Showing posts with label Keynesian. Show all posts
Showing posts with label Keynesian. Show all posts

Tuesday, August 24, 2010

A Response to Alan Harvey's Demand Side Podcast

A Response to Alan Harvey's Demand Side Podcast
by Alex Merced

This is a Response to THIS episode of Alan Harvey's Demand Side Podcast

 As an anarcho-capitalist aspiring austrian economist, one may ask why would I bother consuming such media such as the Rachael Maddow Show or Alan Harvey's Demand Side podcast which are the antithesis of my own personal opinions and belief structure. Of course, in order to be effective in debate one must be able to empathize and understand the opposing view or debates end up being a shouting match without any progress towards any consensus.

Much of the time our opinions across many spectrums come from similar values and virtues so a consensus can be achived by merely repositioning an issue in a way to reflect that. When Values and Virtues underlying our opinions on an issue differ greatly then of course conclusions will vary in a non-reconcilable way, so being able to recognize this helps one realize that the current debate is useless that the debate must be shifted a step back to a more fundamental ones of which values, goals, and principles should take priority before moving foward. This is important cause if you and your opponent to agree on the underlying assumptions then you debating two completley different issues.

So listening to the views and ideas of your opponents help identify these important variables in debate. Although aside from this reason while I often disagree with the conclusions Maddow comes to, I do appreciate the research and ability to identify problems or symptoms of other problems even if her insinuated solutions are often worse than the problem. As far as Alan Harvey I can't say the same, he's staunch defender of the Keynesian stronghold and it's amuzing to listen to a show that positions itself to the LEFT of Krugman who is pretty far left as it is.

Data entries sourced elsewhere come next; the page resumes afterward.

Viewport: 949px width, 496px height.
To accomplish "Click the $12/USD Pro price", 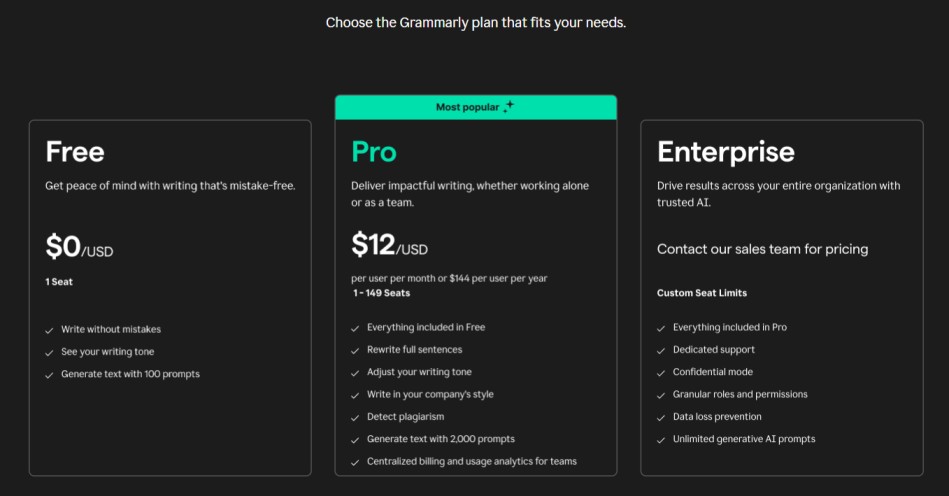I will (390, 246).
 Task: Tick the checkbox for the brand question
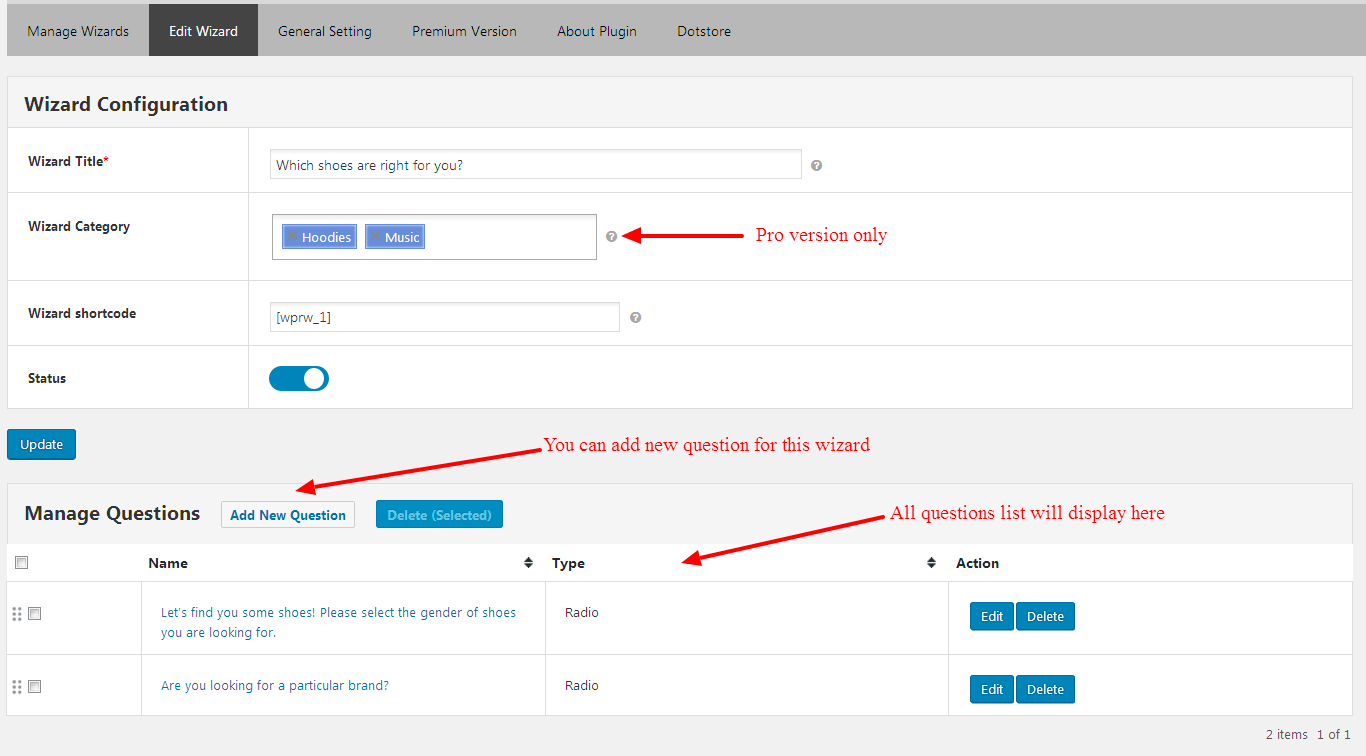[x=35, y=687]
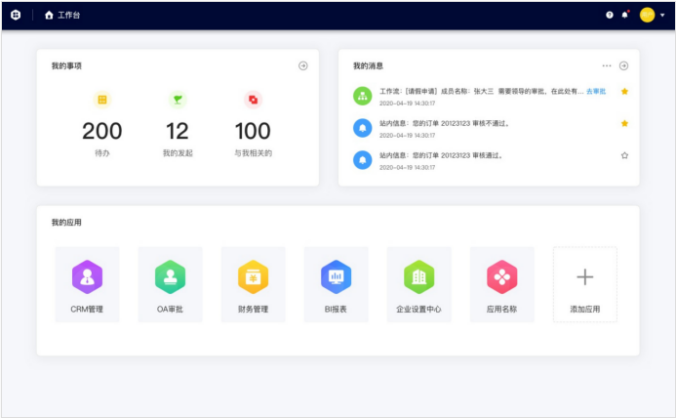Image resolution: width=676 pixels, height=418 pixels.
Task: Click the pink 应用名称 app icon
Action: click(x=501, y=277)
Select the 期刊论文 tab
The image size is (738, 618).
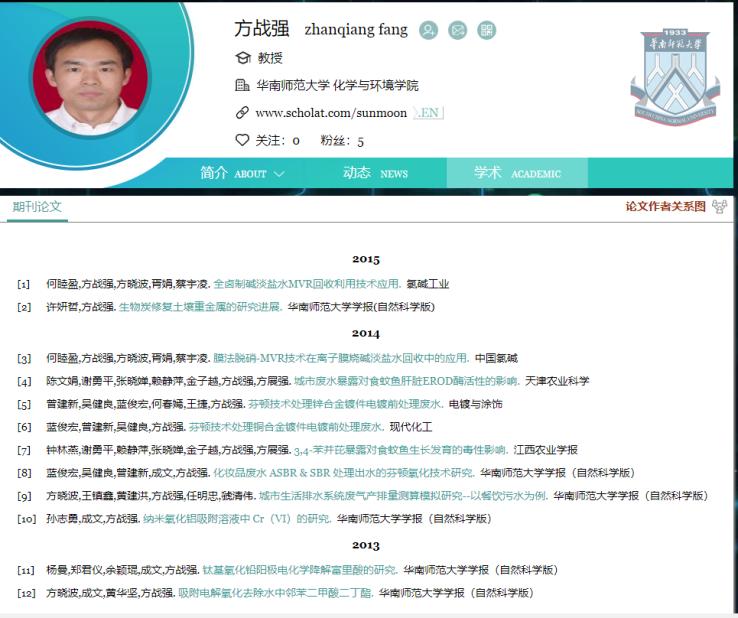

So what is it I want to respond to? Well in his most recent podcast he was makings some critiques of Reinharts and Rogoffs new book "This Time It's Different". While I'm not here to defend the conclusions of this book, since I have no read the book as of yet I do want to address many of the bizzarre insinuations on behalf of Harvey in his critic.

#1 The Government can Never go Bankrupt

 For the most part, to an extent this is true. If a government has control over it's money supply it can always increase the money supply in order to tender it's debts. For example if you can always just print money to make your monthly credit card payments, no matter how much debt you have you won't technically go bankrupt. Although this is not a good thing, cause this means politicians have no incentive to make difficult political decisions and will generally lean towards spending as a solution (which a keynesian would say is good, cause they believe consumption is THE economic driver).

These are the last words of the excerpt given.